Launching what it described as a "fair and reasonable bid" three months ago, the Blackpool Supporters' Trust said a change in ownership was a "logical step" to try and move the club forwards.
However, 81-year-old Oyston, whose son Karl is Blackpool chairman, said the Trust had "failed to respond to the questions which, if you were serious, you would have dealt with responsibly and comprehensively" and that if a takeover went ahead, the club would "go to the wall".
Addressing the Trust, he continued: "It would be irresponsible of me to simply hand this over to you as it is clear to any independent observer that you could not operate it successfully.
"I reiterate my admiration for your tenacity, enthusiasm, commitment and love for the club. As I have said before, these are wonderful qualities which I share with you, but these alone are not sufficient to ensure the continuance of our club."
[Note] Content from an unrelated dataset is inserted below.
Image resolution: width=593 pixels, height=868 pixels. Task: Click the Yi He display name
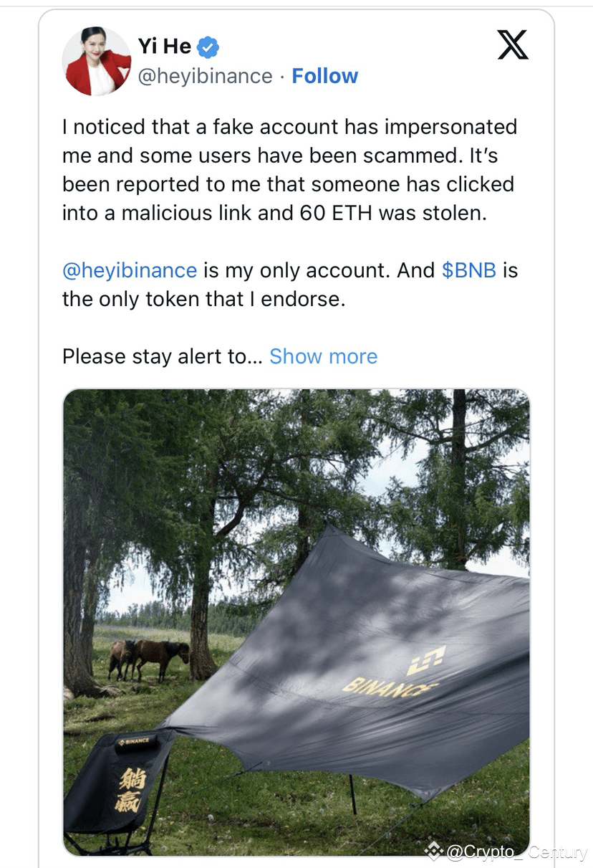pyautogui.click(x=165, y=47)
Oyston rejected a takeover offer from an unnamed "third party" in May, since when the Supporters' Trust has been at the forefront of discussions about a possible sale of the club.
Earlier this month, club president Valeri Belokon, who owns 20% of Blackpool, confirmed he was interested in acquiring a controlling stake and was holding talks with local business people about a potential investment partnership.
Blackpool's six match unbeaten run came to an end at Bury on Saturday with a 4-3 defeat and the club are now 20th in the tabkle one place above the relegation zone.